Stored dataset items
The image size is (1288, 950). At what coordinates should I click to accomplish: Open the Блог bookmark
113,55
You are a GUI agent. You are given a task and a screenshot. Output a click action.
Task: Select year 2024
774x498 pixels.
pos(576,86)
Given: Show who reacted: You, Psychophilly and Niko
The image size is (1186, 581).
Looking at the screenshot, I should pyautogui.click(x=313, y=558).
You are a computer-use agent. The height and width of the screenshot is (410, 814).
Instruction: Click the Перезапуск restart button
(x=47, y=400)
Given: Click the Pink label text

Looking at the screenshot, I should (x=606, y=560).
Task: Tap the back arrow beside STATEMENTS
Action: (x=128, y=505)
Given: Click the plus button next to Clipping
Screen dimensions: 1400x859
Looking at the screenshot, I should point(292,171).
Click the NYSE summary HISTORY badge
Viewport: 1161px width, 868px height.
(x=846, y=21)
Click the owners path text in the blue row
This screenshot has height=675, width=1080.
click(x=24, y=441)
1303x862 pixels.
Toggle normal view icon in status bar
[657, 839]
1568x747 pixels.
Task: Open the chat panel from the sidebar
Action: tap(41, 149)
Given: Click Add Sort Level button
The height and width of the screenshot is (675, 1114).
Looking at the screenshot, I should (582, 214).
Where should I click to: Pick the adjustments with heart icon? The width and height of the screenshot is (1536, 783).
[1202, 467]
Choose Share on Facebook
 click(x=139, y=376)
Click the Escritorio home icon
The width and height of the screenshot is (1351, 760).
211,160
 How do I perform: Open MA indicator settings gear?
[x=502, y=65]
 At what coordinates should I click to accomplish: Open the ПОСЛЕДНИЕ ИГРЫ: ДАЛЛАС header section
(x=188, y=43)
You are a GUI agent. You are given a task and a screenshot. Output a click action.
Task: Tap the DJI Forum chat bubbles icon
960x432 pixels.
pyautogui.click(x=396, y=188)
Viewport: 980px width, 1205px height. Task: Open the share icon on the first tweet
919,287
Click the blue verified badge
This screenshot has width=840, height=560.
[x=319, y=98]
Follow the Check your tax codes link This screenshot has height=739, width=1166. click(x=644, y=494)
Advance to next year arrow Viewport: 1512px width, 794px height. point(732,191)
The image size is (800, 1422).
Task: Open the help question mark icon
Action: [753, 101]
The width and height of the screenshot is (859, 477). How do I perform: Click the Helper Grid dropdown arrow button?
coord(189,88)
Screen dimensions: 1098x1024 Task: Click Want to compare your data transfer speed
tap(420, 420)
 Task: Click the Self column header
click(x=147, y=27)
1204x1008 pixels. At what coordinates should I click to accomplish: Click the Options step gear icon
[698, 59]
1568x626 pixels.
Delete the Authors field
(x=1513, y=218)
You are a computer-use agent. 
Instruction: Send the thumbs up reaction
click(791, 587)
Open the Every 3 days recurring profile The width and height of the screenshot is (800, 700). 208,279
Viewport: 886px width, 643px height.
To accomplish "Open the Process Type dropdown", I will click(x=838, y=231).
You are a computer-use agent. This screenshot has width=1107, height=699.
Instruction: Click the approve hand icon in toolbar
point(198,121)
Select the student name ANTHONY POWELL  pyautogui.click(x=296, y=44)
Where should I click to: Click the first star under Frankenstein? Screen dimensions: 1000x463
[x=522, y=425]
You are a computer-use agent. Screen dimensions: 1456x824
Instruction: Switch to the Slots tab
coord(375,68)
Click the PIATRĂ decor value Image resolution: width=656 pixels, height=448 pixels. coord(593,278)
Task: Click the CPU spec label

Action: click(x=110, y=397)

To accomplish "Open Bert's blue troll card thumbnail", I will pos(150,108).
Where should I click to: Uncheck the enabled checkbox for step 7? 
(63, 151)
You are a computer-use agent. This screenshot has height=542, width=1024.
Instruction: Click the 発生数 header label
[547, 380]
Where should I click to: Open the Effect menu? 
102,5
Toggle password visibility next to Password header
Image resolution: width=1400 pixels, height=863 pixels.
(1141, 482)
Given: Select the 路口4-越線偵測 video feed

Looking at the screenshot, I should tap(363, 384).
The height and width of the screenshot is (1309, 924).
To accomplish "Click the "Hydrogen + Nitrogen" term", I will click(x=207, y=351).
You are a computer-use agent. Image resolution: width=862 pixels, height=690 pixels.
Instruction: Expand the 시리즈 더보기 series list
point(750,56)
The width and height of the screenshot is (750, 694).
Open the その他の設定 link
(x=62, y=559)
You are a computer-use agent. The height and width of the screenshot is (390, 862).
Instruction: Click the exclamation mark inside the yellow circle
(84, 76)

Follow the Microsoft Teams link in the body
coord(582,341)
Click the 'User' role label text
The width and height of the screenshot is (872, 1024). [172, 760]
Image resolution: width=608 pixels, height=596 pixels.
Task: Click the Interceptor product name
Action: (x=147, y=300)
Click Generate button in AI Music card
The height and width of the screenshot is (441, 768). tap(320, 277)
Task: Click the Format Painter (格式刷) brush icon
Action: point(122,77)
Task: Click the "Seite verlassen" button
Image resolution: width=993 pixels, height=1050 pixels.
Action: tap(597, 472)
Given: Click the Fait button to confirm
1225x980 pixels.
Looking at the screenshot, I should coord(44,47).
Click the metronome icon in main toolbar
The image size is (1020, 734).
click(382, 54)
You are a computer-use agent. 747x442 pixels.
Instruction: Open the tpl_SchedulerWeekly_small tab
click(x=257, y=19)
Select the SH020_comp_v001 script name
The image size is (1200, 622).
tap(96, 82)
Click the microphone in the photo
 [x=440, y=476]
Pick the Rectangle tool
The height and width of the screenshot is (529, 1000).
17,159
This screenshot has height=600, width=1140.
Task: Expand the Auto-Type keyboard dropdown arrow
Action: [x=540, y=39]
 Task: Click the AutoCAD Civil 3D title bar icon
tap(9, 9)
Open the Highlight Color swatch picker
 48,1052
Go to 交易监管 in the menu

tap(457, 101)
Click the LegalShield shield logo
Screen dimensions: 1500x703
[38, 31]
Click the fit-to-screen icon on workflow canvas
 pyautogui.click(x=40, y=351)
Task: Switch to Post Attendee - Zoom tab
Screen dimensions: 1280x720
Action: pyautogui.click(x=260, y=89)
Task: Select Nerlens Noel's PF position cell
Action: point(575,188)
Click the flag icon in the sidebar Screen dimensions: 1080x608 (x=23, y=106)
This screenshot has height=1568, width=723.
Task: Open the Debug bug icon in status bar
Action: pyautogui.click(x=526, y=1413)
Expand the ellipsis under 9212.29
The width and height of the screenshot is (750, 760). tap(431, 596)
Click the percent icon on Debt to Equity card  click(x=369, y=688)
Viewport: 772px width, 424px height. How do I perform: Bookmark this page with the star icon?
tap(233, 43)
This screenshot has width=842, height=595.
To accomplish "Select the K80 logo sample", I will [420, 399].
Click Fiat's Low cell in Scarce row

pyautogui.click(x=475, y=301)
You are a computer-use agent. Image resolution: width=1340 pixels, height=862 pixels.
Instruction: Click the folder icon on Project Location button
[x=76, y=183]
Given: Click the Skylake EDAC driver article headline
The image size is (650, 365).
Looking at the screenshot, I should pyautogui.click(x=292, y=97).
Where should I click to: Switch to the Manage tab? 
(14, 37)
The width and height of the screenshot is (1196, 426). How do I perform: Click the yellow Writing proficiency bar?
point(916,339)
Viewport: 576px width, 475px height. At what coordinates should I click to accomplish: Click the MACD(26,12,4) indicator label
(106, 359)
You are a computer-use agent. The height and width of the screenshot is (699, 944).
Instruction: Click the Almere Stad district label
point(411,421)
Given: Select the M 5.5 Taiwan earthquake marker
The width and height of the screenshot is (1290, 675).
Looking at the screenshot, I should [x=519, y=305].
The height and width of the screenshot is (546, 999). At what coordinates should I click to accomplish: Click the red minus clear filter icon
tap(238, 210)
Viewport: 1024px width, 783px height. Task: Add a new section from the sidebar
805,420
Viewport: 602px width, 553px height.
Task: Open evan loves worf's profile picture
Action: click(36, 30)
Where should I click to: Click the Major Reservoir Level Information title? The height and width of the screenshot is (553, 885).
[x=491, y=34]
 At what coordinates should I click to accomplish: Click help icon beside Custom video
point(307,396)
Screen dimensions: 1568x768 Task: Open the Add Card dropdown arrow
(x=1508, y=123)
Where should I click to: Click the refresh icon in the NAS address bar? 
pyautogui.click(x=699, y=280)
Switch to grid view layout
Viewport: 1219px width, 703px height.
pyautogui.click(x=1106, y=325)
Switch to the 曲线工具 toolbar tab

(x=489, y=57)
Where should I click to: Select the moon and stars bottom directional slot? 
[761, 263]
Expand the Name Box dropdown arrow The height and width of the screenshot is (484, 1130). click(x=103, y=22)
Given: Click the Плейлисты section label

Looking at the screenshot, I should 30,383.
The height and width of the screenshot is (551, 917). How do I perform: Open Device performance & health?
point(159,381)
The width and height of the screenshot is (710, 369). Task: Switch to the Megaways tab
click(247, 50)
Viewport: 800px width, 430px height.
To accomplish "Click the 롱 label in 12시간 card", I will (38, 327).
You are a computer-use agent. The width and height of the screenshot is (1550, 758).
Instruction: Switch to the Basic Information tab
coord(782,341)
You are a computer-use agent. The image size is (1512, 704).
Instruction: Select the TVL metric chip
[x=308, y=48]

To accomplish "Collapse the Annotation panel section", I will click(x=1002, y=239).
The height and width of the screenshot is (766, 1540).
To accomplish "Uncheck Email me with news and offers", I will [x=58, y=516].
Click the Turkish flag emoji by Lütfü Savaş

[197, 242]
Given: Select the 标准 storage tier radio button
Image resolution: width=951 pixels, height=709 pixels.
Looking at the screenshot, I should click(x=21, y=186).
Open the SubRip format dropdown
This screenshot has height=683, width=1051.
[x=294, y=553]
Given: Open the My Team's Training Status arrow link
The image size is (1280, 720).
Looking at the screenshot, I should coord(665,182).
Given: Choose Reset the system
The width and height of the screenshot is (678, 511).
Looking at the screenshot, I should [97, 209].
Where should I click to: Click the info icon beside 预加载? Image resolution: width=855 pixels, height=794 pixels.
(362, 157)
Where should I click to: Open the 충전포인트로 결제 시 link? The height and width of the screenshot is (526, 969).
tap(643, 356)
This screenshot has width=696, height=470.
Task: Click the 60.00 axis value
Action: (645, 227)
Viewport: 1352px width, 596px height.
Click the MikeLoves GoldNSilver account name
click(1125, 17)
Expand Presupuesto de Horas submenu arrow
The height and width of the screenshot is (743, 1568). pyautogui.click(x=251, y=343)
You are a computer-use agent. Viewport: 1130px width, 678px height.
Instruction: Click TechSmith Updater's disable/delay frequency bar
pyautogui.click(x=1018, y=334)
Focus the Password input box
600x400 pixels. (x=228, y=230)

YOUR ASSIGNMENT.
Taking the entries above, write out exactly the lines starting with the line containing "Image resolution: width=951" and going on through the line containing "Given: Open the", both included, and nothing else.

WRITTEN SOLUTION.
Image resolution: width=951 pixels, height=709 pixels.
Looking at the screenshot, I should click(x=21, y=186).
Open the SubRip format dropdown
This screenshot has height=683, width=1051.
[x=294, y=553]
Given: Open the My Team's Training Status arrow link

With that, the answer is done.